7. Ellie #2

The lantern light catches the bloom sigil on his chest, gold thread. He’s smiling the way he smiles during the best lessons—warm, easy, a man handing out a gift.

“Our sister Ellie has been blessed with a strong fertility reading. I reviewed her this morning, and I am honored to say she will enter preparation within the week.”

The quiet holds for one breath. Then the room opens up.

“How wonderful,” Mora says, and her hand finds mine under the table. Warm, sure, the grip of a woman who loves me enough to walk me to the edge of something terrible and call it holy. She squeezes. Once. Twice. Three times, each one its own little gift of affection.

Ireth hums—not her usual shapeless hum, but a glad, climbing note.

Other women pick it up. The humming runs through the hall, dozens of voices threading into a sound that’s almost, not quite, music.

The same hum the preparation-wing women hum.

The same note. The same rhythm. Like the thing they do to a woman rubs out her own voice and leaves this shared one behind.

“You’ll be beautiful in white,” somebody says—maybe Kath, maybe any of the soft voices that blur together in the warm light.

“The divine instruments are blessed to receive someone like you,” another adds.

Hands touch my shoulder. My arm. The back of my neck. Dozens of women turning to me with the same gentle light in their eyes, the light the tea puts there, the light that says this is good, this is right, this is what we were gathered for.

I eat. I smile. I say thank you to every touch, every congratulation, every small kindness.

I do the gratitude the Cage wants, because the Cage is the only stage I’ve ever stood on, and my lines are the lines they’ve always been, and the audience is the same audience, and nothing about the performance has changed except that now I can see the wings of the stage, and the ropes, and the dark past the lights.

After dinner, alone, I put the knife under my pillow.

I lie in the dark with the ceramic edge pressing up through the down, and I feel something I don’t have a name for.

It isn’t fear; the tea dulls that. It isn’t anger; the tea flattens that too.

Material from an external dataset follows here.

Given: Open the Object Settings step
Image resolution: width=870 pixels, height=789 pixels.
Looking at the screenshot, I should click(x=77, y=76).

Something under both. The thing I’ve been carrying lower and lower with each dose.

It sits in my chest and pushes outward and says, in a voice that sounds like mine but cleaner: I don’t want this. And the not-wanting is mine.

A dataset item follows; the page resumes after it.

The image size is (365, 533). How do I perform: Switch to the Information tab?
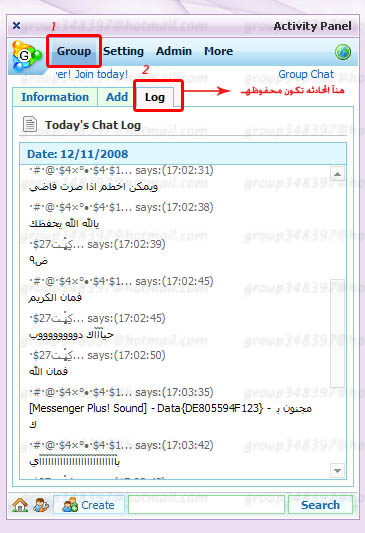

The wanting is mine. Not the Ordained’s, not the theology’s, not the tea’s. Mine. The first thing I’ve been sure belongs to me since a woman named Mora put a cup in my hands at ten years old and told me to drink.

The wall breathes.

I’m on my knees before I decide to be, pulled across the room by the vibration the way the tea pulls my hand to the cup every morning.

My palms press flat to the stone. The warmth’s there at once—hotter than before, hotter than any of the other nights. It spreads through my hands, into my wrists, up my forearms to the elbows. My skin flushes. The heat sinks deeper, past the muscle, into the bone.

My whole body’s leaning into the wall now. Forehead resting on the cool stone above where my hands press. Under my hands the stone isn’t cool. Under my hands the stone is alive with his heat.

The vibration’s stronger. Not a hum now—a rhythm. A pulse, deep and slow and steady.

I can feel it when he breathes in, the stone pressing outward, a tiny swell my palms catch—and when he breathes out, the stone settling back.

His breath moves the wall. His body’s against the other side, close enough that his heat comes through two feet of stone, big enough that his breathing is a tide I can feel from my hands to my knees.

If I shut my eyes and go still enough, my own breathing falls into his. In when he’s in. Out when he’s out. Two bodies with stone between them, breathing together in the dark.

Something hums. Lower than the vibration—deeper, out of his chest, not his lungs. I’ve felt this before. The first night in the corridor, the sound I couldn’t name.

It’s on purpose. He’s making the sound because he knows I’m here. Because he can smell me through the stone the way I can feel his warmth through it.

The hum travels the wall into my palms, down my wrists, into the small of my back. My spine curves toward the stone. My belly’s against the cold stone above the warm, my hips against the cold, my hands against the heat. My breath comes fast and shallow, matching his.

I’m not afraid. I should be afraid. The theology says the divine instruments are met in ritual, in clearings, in white dresses with flower crowns and borrowed calm. Not like this, not on my knees in a dark corridor with my palms flat on a wall and my hips flush with the stone.

Something under the fear, under the wanting, under the clarity the tea can’t reach—says: this is the only honest thing that’s happened to me in thirteen years.

I don’t pull away.

I stay until my knees ache on the floor and my arms tremble from holding still. The warmth stays. The hum stays. He stays.

Three days, the Ordained say. Three days until preparation.

But the thing on the other side of this wall keeps its own time, and its patience is running out.